D’aussi loin que l’oubli
Au début des années 1970, André Cayatte et Jean Meckert ont l’idée d’une parodie de roman d’espionnage, un genre alors très en vogue parmi le public. Les Presses de la Cité payent à l’auteur un voyage de six semaines à Tahiti où doit se dérouler l’intrigue. Une fois sur place, Meckert, au lieu de ramener des « cartes postales de cocotiers et de vahinés », découvre une population locale privée de droits et asservie par les militaires. Il rentre indigné et écrit un roman virulent, La vierge et le taureau, qui n’a rien à voir avec le scénario initial. Le livre, que Meckert affectionne particulièrement, fait un bide : à peine 3000 exemplaires sont vendus. Un soir de 1974, en sortant de son domicile, Meckert est victime d’une agression qui le laisse épileptique et amnésique, et le contraint, aidé par sa sœur, d’entreprendre un long combat pour retrouver une vie normale. L’identité des agresseurs demeure inconnue. Il s’agissait peut-être de « barbouzes », ces agents de service parallèle. La remontée a duré sept ans, même si Meckert a pu se remettre à écrire dès 1976-1977. En 1981 paraît Le pigeon du Faubourg, récit centré sur Marceau, un tapissier parisien, qui s’évade d’un décevant mariage en entretenant une jeune maîtresse. Son univers bascule le jour où il est victime d’une tentative d’empoisonnement et que sa maîtresse est sauvagement agressée dans la rue. Outre l’intrigue policière, l’intérêt réside dans la peinture du milieu social. Meckert poursuit son œuvre à la Série Noire, avec notamment Le boucher des Hurlus (1982, adapté pour la télévision par Jean Denis Robert sous le titre Sortez des rangs) et Au balcon d’Hiroshima (1985, prix Mystère de la critique). Quand Jean-Paul Gratias, journaliste de 813, le rencontre au Festival de Reims en 1985, il est frappé par son air résigné : « Jean Meckert ressemble à un personnage de Jean Meckert, un homme seul avec sa volonté et son courage, qui s’est fait broyer par le système6 ». Il meurt le 7 mars 1995, partiellement amnésique.

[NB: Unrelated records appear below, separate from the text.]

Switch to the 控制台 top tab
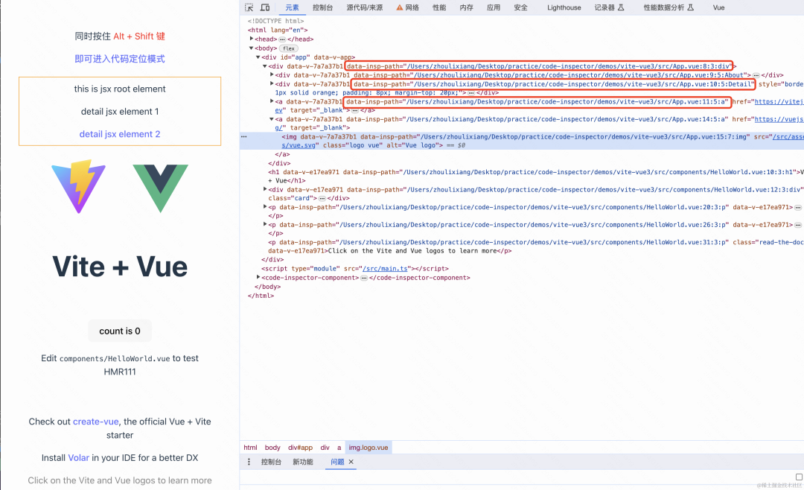 322,7
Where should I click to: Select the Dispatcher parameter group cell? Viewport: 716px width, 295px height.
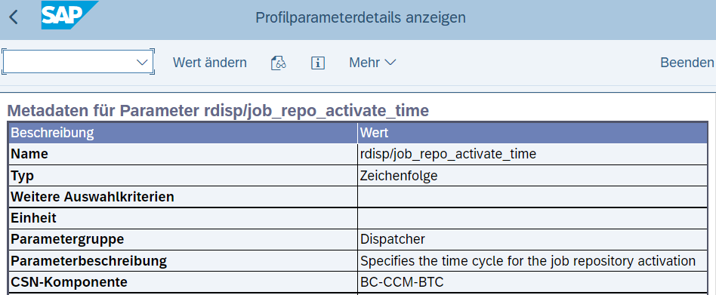[x=532, y=239]
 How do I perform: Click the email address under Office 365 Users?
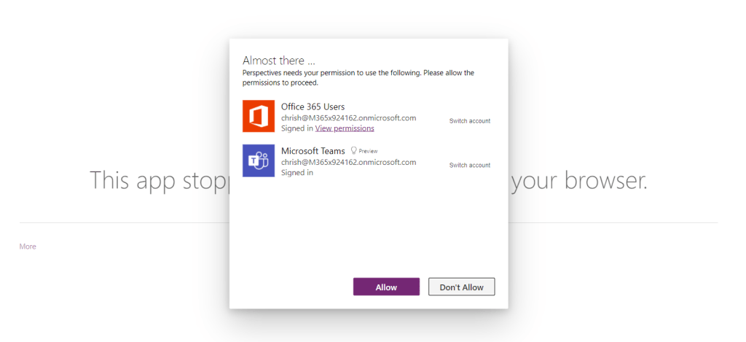click(x=348, y=118)
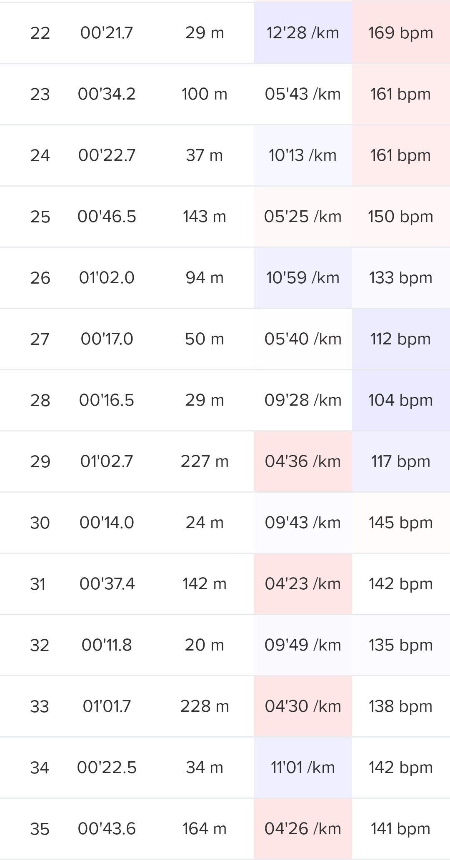Select the 04'36 /km pace cell

pos(303,461)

1. Jean Vautrin, « Un dernier des Mohicans », dans : 813, Les Amis de la littérature policière, no 93 (juin 2005), p. 16.
2. Roger Martin du Gard, cité dans Jean Meckert, L’homme au marteau, Joëlle Losfeld, 2006, p. 8.
3. Jean Meckert, cité par Nathanaël Tribondeau dans « La petite voix américaine de J. Amila », 813, no 93 (juin 2005), p. 13.
4. Patrick Pécherot, « Les fantômes de Courbevoie », 813, no 93 (juin 2005), p. 21.
5. Nathanaël Tribondeau, op. cit., p. 13.
6. Jean-Paul Gratias, « Deux rencontres avec Jean Meckert », 813, no 93 (juin 2005), p. 19.
Rééditions récentes des œuvres de Jean Meckert :
Nous avons les mains rouges, « Envers », Encrage, 1993 ; Les coups, Folio, 2002 ; La marche au canon, « Arcanes », Joëlle Losfeld, 2005; L’homme au marteau, « Arcanes », Joëlle Losfeld, 2006 ; Je suis un monstre, « Arcanes », Joëlle Losfeld, 2006.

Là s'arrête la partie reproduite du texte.